Reproducibility of diffusion tensor imaging-derived parameters: implications for the streptozotocin-induced type 1 diabetic rats.

Abstract

Diffusion tensor imaging (DTI) is a useful approach for studying neuronal integrity in animals. However, the test-retest reproducibility of DTI techniques in animals has not been discussed. Therefore, the first part of this work was to systematically elucidate the reliability of DTI-derived parameters in an animal study. Subsequently, we applied the DTI approach to an animal model of diabetes in a longitudinal manner. In Study 1, nine rats underwent two DTI sessions using the same scanner and protocols, with a gap of 4weeks. The reliability of the DTI-derived parameters was evaluated in terms of sessions and raters. In Study 2, nine rats received a single intraperitoneal injection of 70mg/kg streptozotocin (STZ) to develop diabetes. Longitudinal DTI scans were used to assess brain alterations before and 4weeks after STZ administration. In the test-retest evaluation, the inter-scan coefficient of variation (CoV) ranged from 3.04 to 3.73% and 2.12-2.59% for fractional anisotropy (FA) and mean diffusivity (MD), respectively, in different brain regions, suggesting excellent reproducibility.
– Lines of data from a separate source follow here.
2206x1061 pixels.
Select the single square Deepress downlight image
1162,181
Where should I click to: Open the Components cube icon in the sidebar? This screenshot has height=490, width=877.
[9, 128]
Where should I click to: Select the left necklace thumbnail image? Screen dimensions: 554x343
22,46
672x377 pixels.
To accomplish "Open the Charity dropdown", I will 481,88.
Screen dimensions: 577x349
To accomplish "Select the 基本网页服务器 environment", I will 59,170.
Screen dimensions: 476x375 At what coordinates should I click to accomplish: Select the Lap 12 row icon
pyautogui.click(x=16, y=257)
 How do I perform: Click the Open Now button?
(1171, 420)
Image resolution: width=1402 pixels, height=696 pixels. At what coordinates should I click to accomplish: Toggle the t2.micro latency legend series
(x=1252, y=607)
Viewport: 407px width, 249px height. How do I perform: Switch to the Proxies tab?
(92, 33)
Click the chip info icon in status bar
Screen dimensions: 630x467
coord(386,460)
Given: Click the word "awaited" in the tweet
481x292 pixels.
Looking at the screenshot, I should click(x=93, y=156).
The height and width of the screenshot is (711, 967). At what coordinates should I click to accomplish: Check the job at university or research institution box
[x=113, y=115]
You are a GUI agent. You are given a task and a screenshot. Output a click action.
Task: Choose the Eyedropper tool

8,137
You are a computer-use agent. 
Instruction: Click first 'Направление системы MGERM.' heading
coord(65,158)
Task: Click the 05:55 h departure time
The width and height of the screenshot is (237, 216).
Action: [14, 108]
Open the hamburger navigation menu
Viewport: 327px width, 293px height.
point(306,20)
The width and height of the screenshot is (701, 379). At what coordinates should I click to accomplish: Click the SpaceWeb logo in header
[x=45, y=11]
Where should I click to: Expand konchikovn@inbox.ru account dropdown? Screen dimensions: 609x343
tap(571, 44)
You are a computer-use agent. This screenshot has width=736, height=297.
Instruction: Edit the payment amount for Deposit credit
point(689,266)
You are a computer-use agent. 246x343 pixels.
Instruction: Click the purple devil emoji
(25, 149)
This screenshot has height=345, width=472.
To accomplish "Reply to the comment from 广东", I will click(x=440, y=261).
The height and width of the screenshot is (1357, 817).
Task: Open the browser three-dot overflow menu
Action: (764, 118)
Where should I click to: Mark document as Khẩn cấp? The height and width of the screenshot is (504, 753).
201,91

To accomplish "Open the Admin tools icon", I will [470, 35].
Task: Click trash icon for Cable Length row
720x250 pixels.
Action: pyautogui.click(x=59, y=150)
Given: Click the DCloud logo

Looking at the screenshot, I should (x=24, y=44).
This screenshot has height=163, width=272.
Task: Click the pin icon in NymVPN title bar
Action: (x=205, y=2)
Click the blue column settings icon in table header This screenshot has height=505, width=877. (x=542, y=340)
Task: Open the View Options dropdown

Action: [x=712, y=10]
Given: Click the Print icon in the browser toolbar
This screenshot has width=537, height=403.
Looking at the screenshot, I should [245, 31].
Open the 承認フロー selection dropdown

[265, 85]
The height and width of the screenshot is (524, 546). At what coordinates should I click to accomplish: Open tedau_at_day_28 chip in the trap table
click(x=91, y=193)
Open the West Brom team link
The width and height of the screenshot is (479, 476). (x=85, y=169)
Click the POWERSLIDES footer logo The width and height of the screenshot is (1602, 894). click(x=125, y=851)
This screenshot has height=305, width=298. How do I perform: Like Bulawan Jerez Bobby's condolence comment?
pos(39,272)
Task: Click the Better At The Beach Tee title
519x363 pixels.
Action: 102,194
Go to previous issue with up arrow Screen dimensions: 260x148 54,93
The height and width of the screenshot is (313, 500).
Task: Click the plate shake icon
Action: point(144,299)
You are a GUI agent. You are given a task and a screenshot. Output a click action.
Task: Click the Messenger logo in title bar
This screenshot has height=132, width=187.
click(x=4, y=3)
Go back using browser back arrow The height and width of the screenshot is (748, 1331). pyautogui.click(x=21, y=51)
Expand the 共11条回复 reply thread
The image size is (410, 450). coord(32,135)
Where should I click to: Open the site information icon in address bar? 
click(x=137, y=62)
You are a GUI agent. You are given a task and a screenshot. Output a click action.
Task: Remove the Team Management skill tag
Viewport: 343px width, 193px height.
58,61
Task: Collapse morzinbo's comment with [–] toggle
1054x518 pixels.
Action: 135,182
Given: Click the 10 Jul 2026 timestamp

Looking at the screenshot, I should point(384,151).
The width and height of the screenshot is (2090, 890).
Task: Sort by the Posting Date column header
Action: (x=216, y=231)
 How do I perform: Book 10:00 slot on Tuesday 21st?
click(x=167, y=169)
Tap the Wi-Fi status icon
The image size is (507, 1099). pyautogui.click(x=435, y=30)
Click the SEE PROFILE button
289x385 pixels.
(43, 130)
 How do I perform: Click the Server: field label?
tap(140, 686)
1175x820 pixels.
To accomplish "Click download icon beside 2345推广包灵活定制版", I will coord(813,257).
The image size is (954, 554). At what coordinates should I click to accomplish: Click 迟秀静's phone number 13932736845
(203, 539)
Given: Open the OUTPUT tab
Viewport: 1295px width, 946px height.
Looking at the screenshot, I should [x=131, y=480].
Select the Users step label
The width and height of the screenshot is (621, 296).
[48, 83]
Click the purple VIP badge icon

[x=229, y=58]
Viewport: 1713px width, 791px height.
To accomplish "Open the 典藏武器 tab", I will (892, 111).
Moreover, rater-dependence had minimal effects on FA and MD quantification, with all inter-rater CoV values less than 4%. Following the onset of diabetes, FA in striatum and cortex were noted to be significantly lower relative to the period where they had not developed diabetes (both P < 0.05). However, when compared to the control group, a significant change in FA caused by diabetes was detected only in the striatum (P < 0.05), but not in the cortex. These results demonstrate good inter-rater and inter-scan reliability of DTI in animal studies, and the longitudinal setting has a beneficial effect on detecting small changes in the brain due to diseases.